* YOUR TASK:
Below are entries; copy exactly, and only, the lines from the one containing "2220x927 pixels." through their final line, leaving out pictures.

━━━ DATA

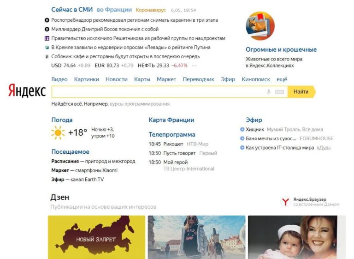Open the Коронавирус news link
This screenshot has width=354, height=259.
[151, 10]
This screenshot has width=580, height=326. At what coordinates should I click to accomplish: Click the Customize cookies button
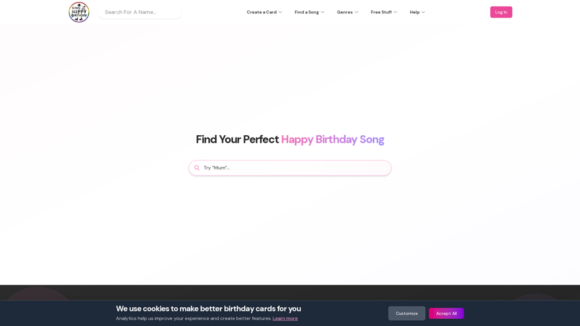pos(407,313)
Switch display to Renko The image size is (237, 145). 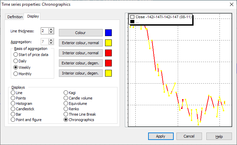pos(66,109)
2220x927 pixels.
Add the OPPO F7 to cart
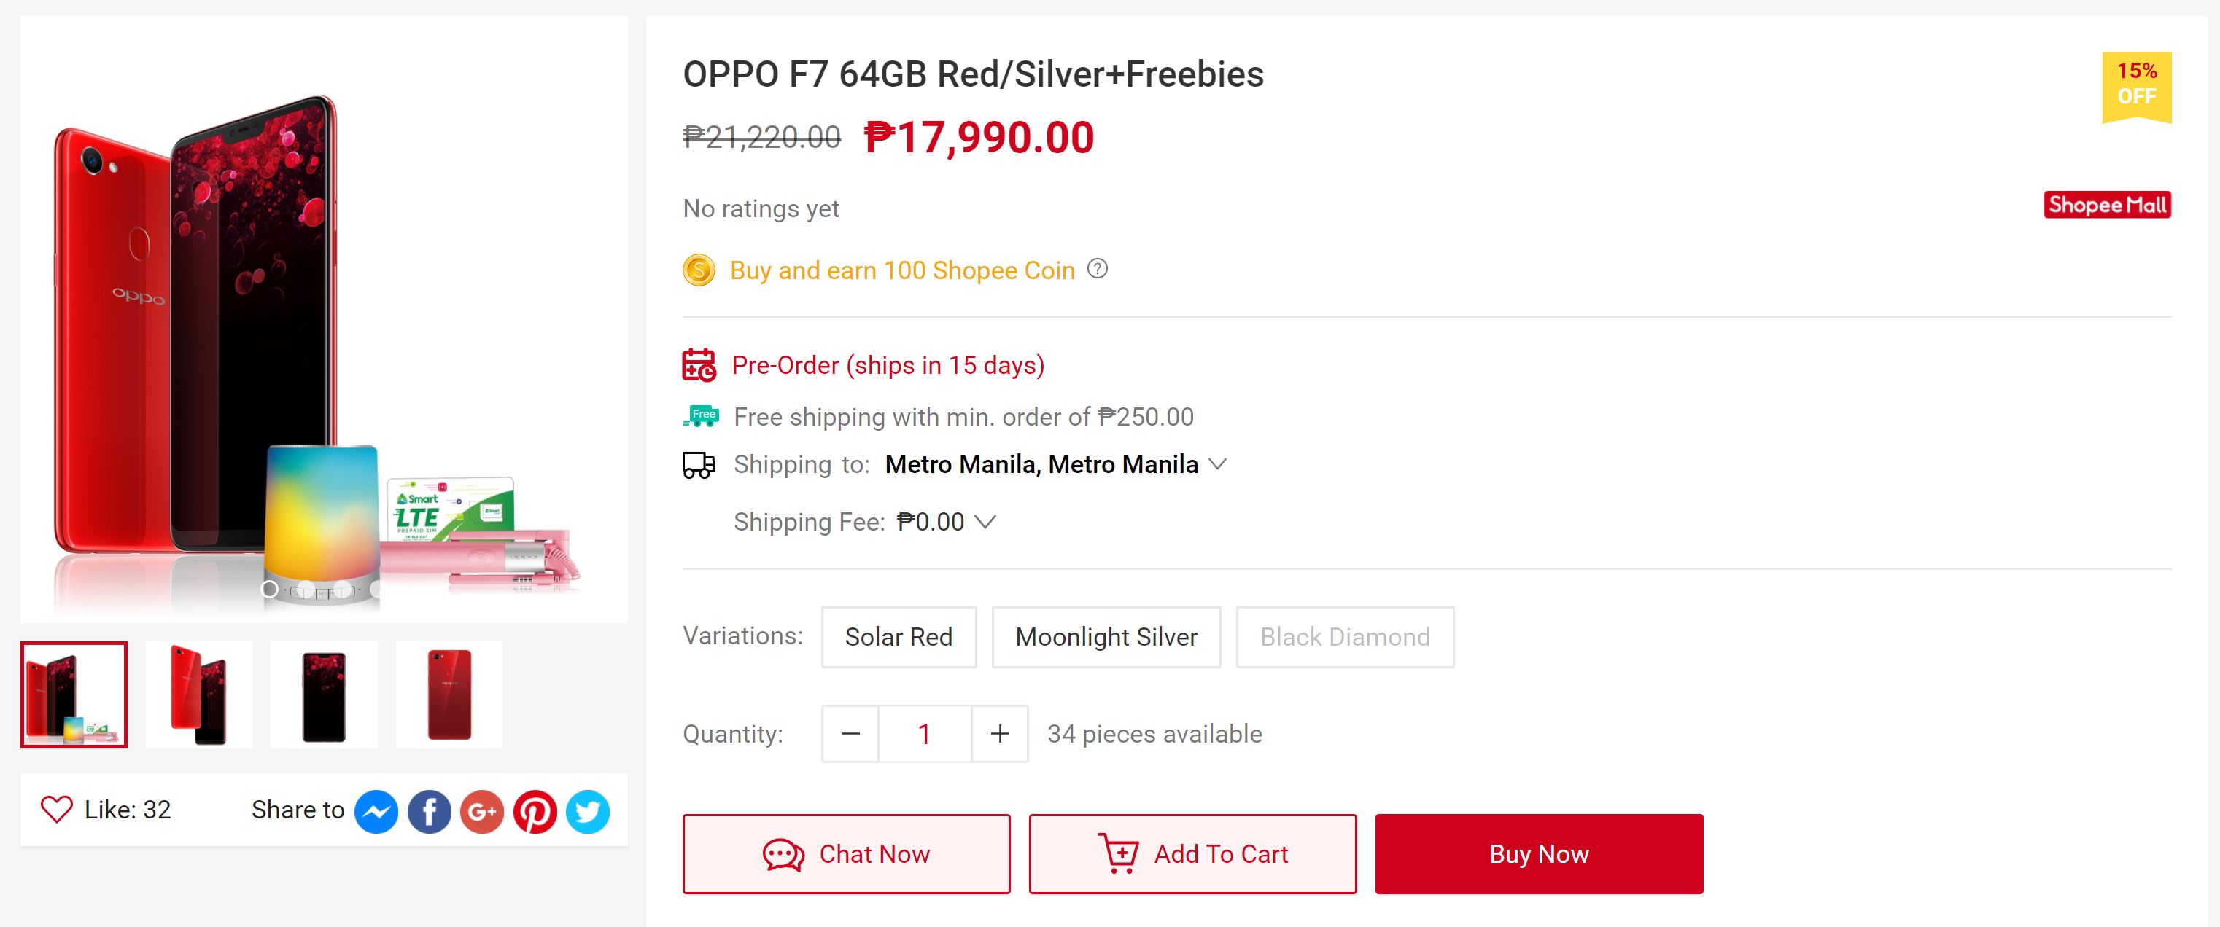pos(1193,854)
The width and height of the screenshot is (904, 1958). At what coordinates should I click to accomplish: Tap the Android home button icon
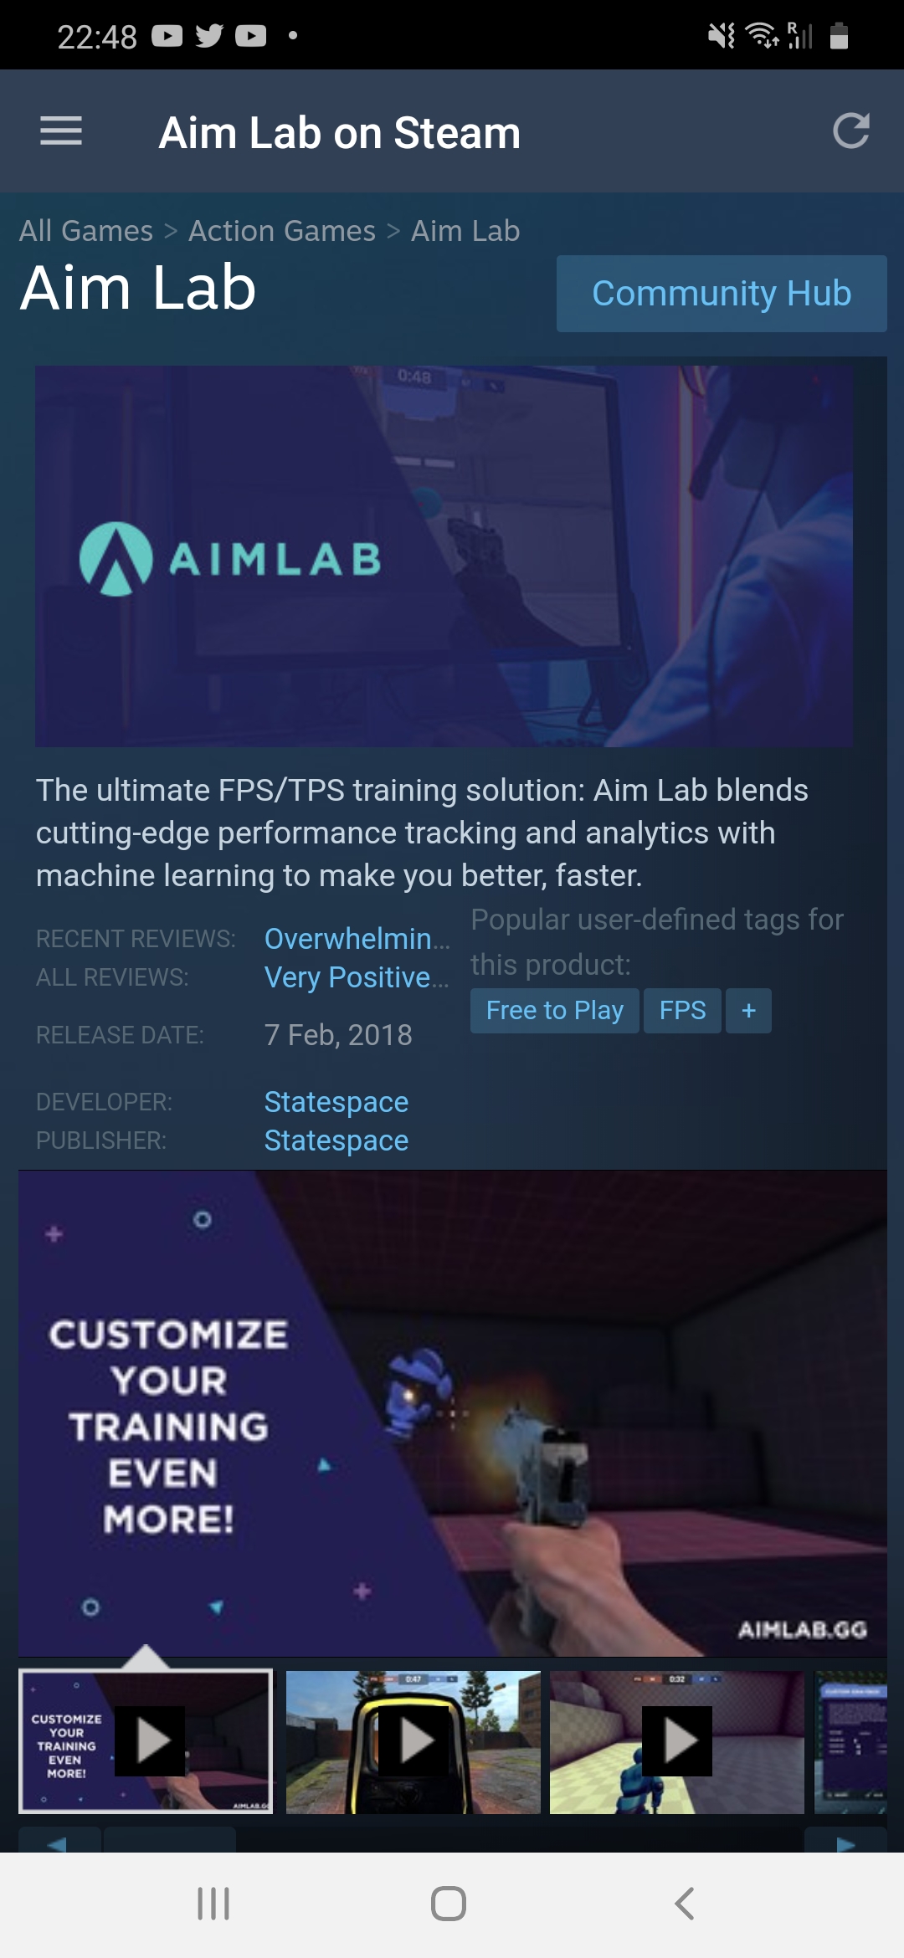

━━━━━━

* EXERCISE RESPONSE:
2220x927 pixels.
Add the OPPO F7 to cart
pos(1193,854)
The width and height of the screenshot is (904, 1958). At what coordinates should I click to accomplish: Tap the Android home button icon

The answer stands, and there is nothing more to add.